J’ai juste envie de voir un horizon dégagé. Etre sur une dune à la plage et voir le soleil se coucher, par exemple.

Faire le vide, être heureux d’être seul pour réaliser qu’on peut arrêter de tourner et tourner encore, dans un monde qui n’est pas fait pour moi ou qui va trop vite.

Je n’ai plus envie de jouer. Je veux être encore quelques instants en apesanteur et ne rien faire qui pourrait perturber cette méditation.

Je me contente des gestes minimums. De temps en temps, un regard par la fenêtre et ne rien voir bouger. Le réfrigérateur se met en route est cela m’agace. Je veux me rapprocher de la mort cérébrale.

Existence

Je me sens mal. Dans ces moments-là, j’ai envie de mettre un terme à mon existence que je considère comme sans intérêt. La pluie délave un peu plus ce qu’il me reste comme volonté d’aller vers les autres. Le soleil est parti pour quelques jours. Je ne fais plus rien ou juste regarder la télévision.

Je viens de voir mon psychiatre ce matin et je me sens encore moins bien. Peut-être faudrait-il que j’en vois un autre ?

Je n’ai plus d’espoir, juste la certitude que la vie est profondément injuste. Tout ce que je touche se transforme en plomb.

C’est incroyable comme les choses peuvent ne jamais se passer comme on le souhaite. Toujours des frustrations et à la longue, ça donne un grand coup dans le moral.

J’ai vraiment besoin de prendre des vacances. Je n’ai plus assez de force pour accepter cette situation et en même temps je ne peux pas faire autrement que de la vivre ou la subir plutôt. Je tremble de partout. Je n’ose plus tenir un couteau dans la main.

C’est cet instinct de survie qui fait de la résistance. Il est là, à me dire que ça va aller mieux alors que moi je sais que c’est un mensonge, juste pour gagner encore un peu de temps.

De toute façon on finit tous dans un trou. Il faudrait que j’arrête d’entendre cette petite voix intérieure qui dit que tout va bien. Ma situation est dramatique et il faudrait que j’en prenne conscience.

Je n’ai plus la force de taper sur le clavier. Hurler ne sert à rien. J’ai fermé la porte de mon appartement et je ne veux parler avec personne. C’est trop dur, je serai encore capable de jouer la comédie, de sourire comme si tout aller bien et surtout pas me plaindre.

Je suis comme cela, trop orgueilleux pour montrer l’entendu de ma souffrance. Je vais rester un pauvre type, seul.

-- Données fournies --
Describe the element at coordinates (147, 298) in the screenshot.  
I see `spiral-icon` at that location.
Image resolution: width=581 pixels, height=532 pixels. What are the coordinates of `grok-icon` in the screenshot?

-- Tâche A --
D'après le texte fourni, à quel moment a eu lieu la visite chez le psychiatre ?
-- Tâche B --
Reprenez le passage du texte fourni qui commence à "Je n’ai plus envie" et se termine à "vois un autre ?", en renommant "psychiatre" en "médecin".
Ces données proviennent d'une autre source.

-- Réponse rédigée A --
Ce matin.

-- Réponse rédigée B --
Je n’ai plus envie de jouer. Je veux être encore quelques instants en apesanteur et ne rien faire qui pourrait perturber cette méditation.

Je me contente des gestes minimums. De temps en temps, un regard par la fenêtre et ne rien voir bouger. Le réfrigérateur se met en route est cela m’agace. Je veux me rapprocher de la mort cérébrale.

Existence

Je me sens mal. Dans ces moments-là, j’ai envie de mettre un terme à mon existence que je considère comme sans intérêt. La pluie délave un peu plus ce qu’il me reste comme volonté d’aller vers les autres. Le soleil est parti pour quelques jours. Je ne fais plus rien ou juste regarder la télévision.

Je viens de voir mon médecin ce matin et je me sens encore moins bien. Peut-être faudrait-il que j’en vois un autre ?